Cada militante caído es semilla de transformación; una idea que resuena en las marchas luctuosas de Tecomatlán año con año, donde el dolor se transforma en consigna.

Los mártires antorchistas no son figuras abstractas. Fueron luchadores como Clara Córdova Morán y Gabriel García Hernández, asesinados por defender derechos básicos en una región donde ser antorchista era un “delito”.

Sus historias, como las de decenas más, reflejan la crudeza de una batalla contra fuerzas oscuras (caciques, poderes fácticos y un Estado cómplice) que han intentado silenciar, una y otra vez, las demandas de justicia social. Morir por Antorcha no es morir; es vivir. La analogía con el Cid Campeador, que ganaba batallas después de muerto, no es casual: los mártires antorchistas siguen movilizando a miles.

Este año, la conmemoración en el Teatro “Aquiles Córdova Morán” (nombrado en honor a nuestro secretario general) no solo honra su legado, sino que expone una paradoja mexicana: mientras el gobierno actual se jacta de una “Cuarta Transformación”, 78 % de la población (98 millones) vive en pobreza, según datos citados por investigadores como Julio Boltvinik.

La retórica oficial choca con una realidad donde la inflación, la precariedad laboral y el control del crimen organizado en ciudades gobernadas por Morena desmienten el eslogan de “primero los pobres”.

El antorchismo surge precisamente como contrapeso a esta simulación. Su crítica no es solo contra un partido, sino contra un sistema que perpetúa la desigualdad. La riqueza producida socialmente se concentra en una minoría que, además, ha mercantilizado hasta los recursos naturales (agua, electricidad, tierra).

La respuesta gubernamental, atribuir la pobreza a la “falta de esfuerzo” o reducirla a un problema de corrupción, es un insulto a la inteligencia colectiva.

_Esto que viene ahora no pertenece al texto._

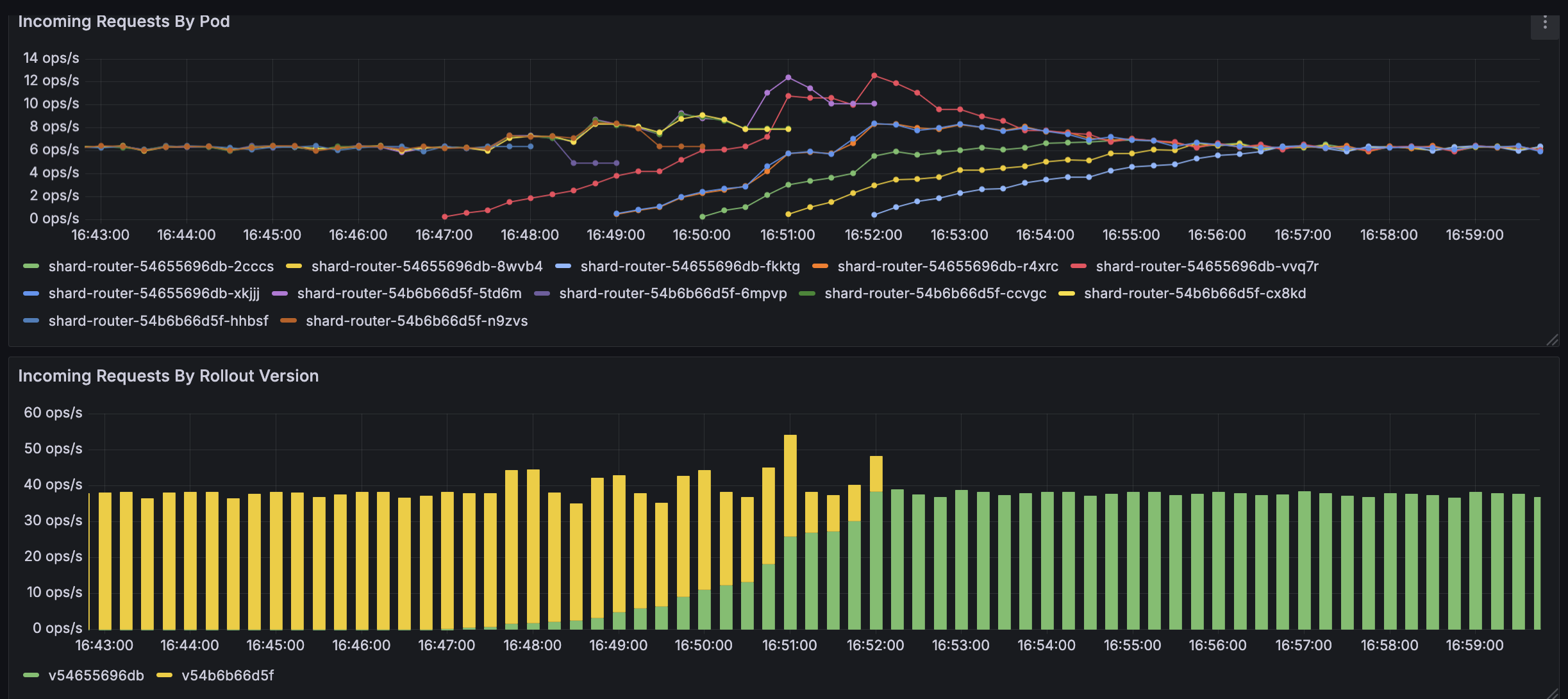Image resolution: width=1568 pixels, height=699 pixels.
Task: Open the panel's three-dot options menu
Action: pos(1545,24)
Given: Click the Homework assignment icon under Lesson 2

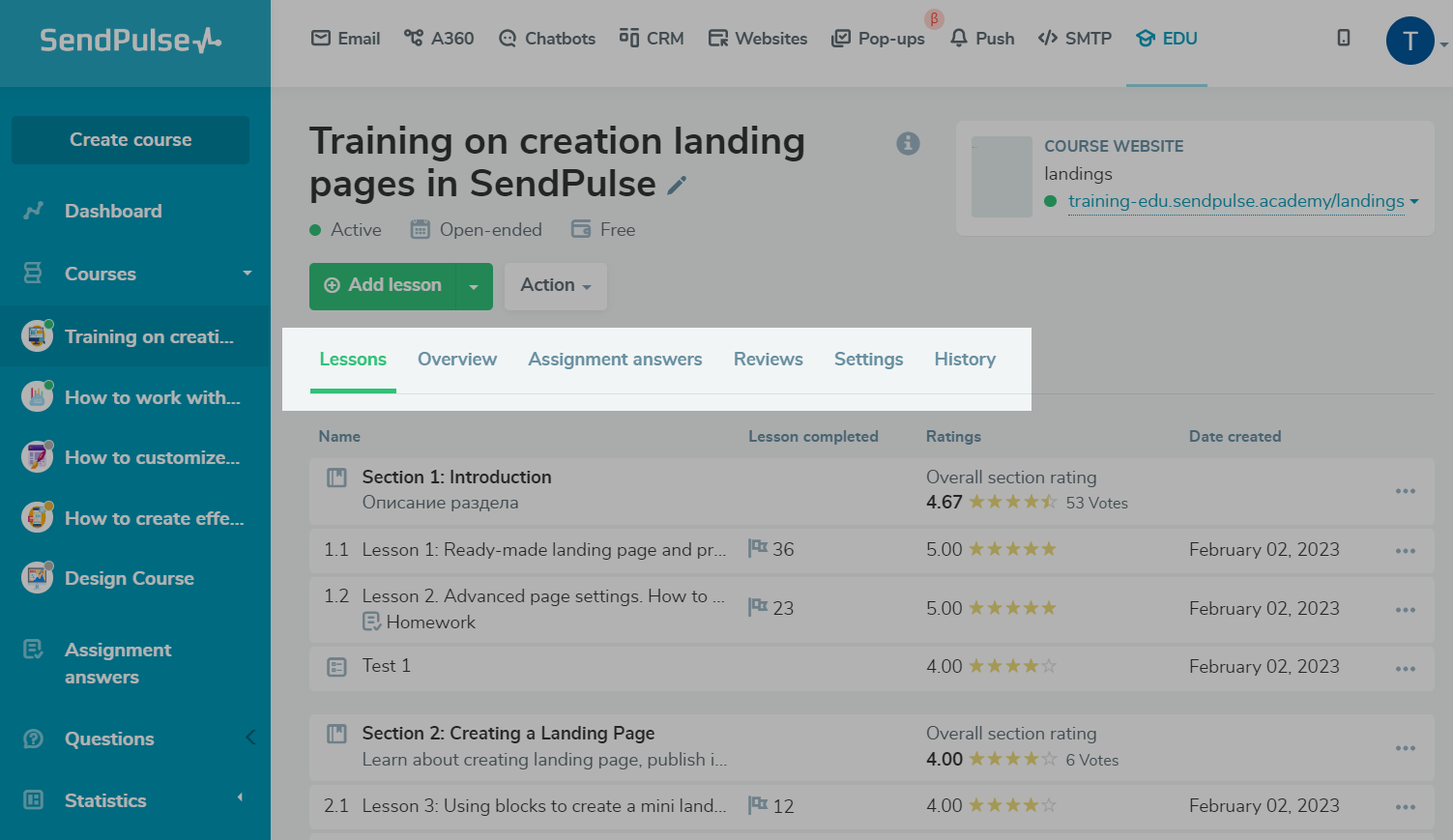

El Movimiento Antorchista denuncia que la llamada “democratización del poder judicial” es una farsa que entregará la justicia a intereses partidistas. Basta ver cómo las élites políticas, incluso las autodenominadas “progresistas”, reproducen las mismas dinámicas de opresión: clientelismo con programas asistencialistas (como las tarjetas de bienestar), negligencia en salud pública y una seguridad social colapsada. La pregunta es inevitable: ¿transformación para quién?

Frente a esto, el antorchismo propone algo radical: la organización popular como única vía para conquistar el poder político. Dos millones de militantes en 50 años demuestran que hay sed de alternativas.

Pero su fuerza no radica sólo en números, sino en una convicción: la lucha no es individual, sino colectiva. Cada militante caído es semilla de transformación. Esta idea resuena en las marchas luctuosas de Tecomatlán año con año, donde el dolor se transforma en consigna.

Antorcha desmonta el mito de la “izquierda” oficial. Morena, lejos de ser un proyecto emancipador, ha perpetuado el neoliberalismo con rostro humano. Antorcha, en cambio, insiste en que la verdadera izquierda debe nacer desde abajo, con educación política y movilización constante. No es casual que sus enemigos históricos (los mismos que hoy gobiernan) hayan intentado exterminarla.

Los mártires antorchistas no murieron por una quimera. Su ideal de un México sin pobreza, con riqueza distribuida y acceso universal a derechos, es tan urgente como posible. Pero requiere algo que el sistema teme: un pueblo consciente y unido.

La invitación a sumarse a Antorcha no es sólo un llamado a la protesta, sino a la construcción cotidiana de alternativas: comedores comunitarios, escuelas, teatros, brigadas de salud.

En un país donde la desesperanza es mercancía política, el 6 de junio es un recordatorio incómodo: la lucha sigue. Y mientras el gobierno insista en que “vamos bien”, habrá quienes, como los antorchistas, levanten la bandera de los que ya no están para decir: nosotros estamos de pie.

Honrar a los mártires no es nostalgia; es tomar su antorcha. En un México fracturado por la desigualdad, el antorchismo encarna la resistencia de quienes creemos que otro mundo es posible. El desafío es enorme, pero la historia (y nuestros muertos) son prueba de que ni las balas ni el olvido pueden matar un ideal. La pregunta que queda es: ¿quién más se atreverá a caminar con nosotros?